Green industrials merit overweight as CBAM protection creates structural advantage for European producers of green steel, low-carbon cement, and sustainable materials. The carbon border tax is a genuine moat. Defense deserves overweight as the rearmament cycle accelerates following decades of underinvestment. Political mandate now aligns with fiscal commitment.

Luxury sits neutral given strong franchises but meaningful China exposure creates ongoing risk as that economy struggles. Autos tilt underweight as the sector fights both EV transition challenges and intensifying Chinese competition. Legacy auto faces perhaps the most difficult competitive environment in its history. Energy-intensive industry warrants underweight as structural cost disadvantage versus US (cheap gas) and China (subsidies) limits competitive positioning.

Emerging Markets (Highly Selective)

Emerging markets bifurcate between nearshoring winners and those caught between blocs. Country selection matters enormously.

Mexico commands strong overweight as the the nearshoring epicenter, already America's largest trading partner, benefiting from USMCA protections and geographic proximity. India warrants selective overweight: the long-term structural story is compelling but execution risk demands careful stock selection. Focus on proven operators. Indonesia deserves overweight as the next wave of China+1 manufacturing relocation combines with commodity resource wealth.

Vietnam moves to neutral after its remarkable run, as the opportunity is maturing while US scrutiny of its trade surplus creates headwind. Brazil stays selective, as commodity leverage provides moments of strength but political volatility demands tactical engagement rather than strategic commitment.
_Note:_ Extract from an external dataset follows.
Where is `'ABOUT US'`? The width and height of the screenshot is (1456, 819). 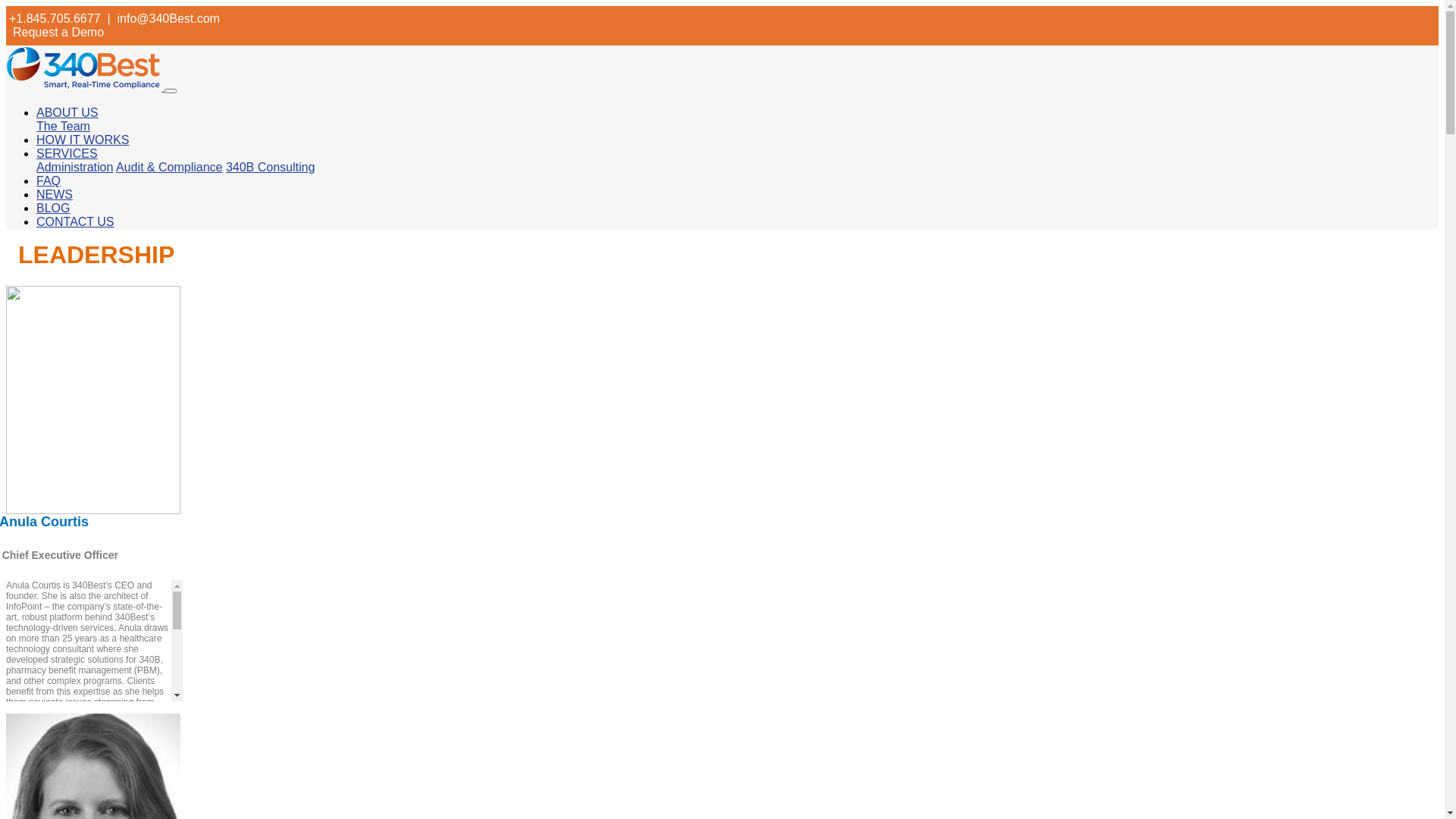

China tilts underweight as policy risk, domestic overcapacity, and accelerating decoupling create a difficult setup. Structural reasons to reduce allocation regardless of valuation.

Fixed Income: Duration and Credit

Sovereign Bonds

Duration positioning reflects the fiscal realities of industrial policy. Short-duration US Treasuries warrant overweight as fiscal pressure concentrates on the long end where massive issuance must find buyers. Long-duration Treasuries deserve underweight as supply concerns and structurally higher inflation from nearshoring create persistent headwinds beyond the cycle.

German Bunds sit neutral as safe haven status provides value but yields remain uncompelling. Use for diversification rather than return.

Emerging market local currency bonds require selectivity and favor current account surplus nations with strong fiscal positions. Surplus countries can better withstand dollar strength and maintain policy flexibility. Deficit nations face compounding pressures.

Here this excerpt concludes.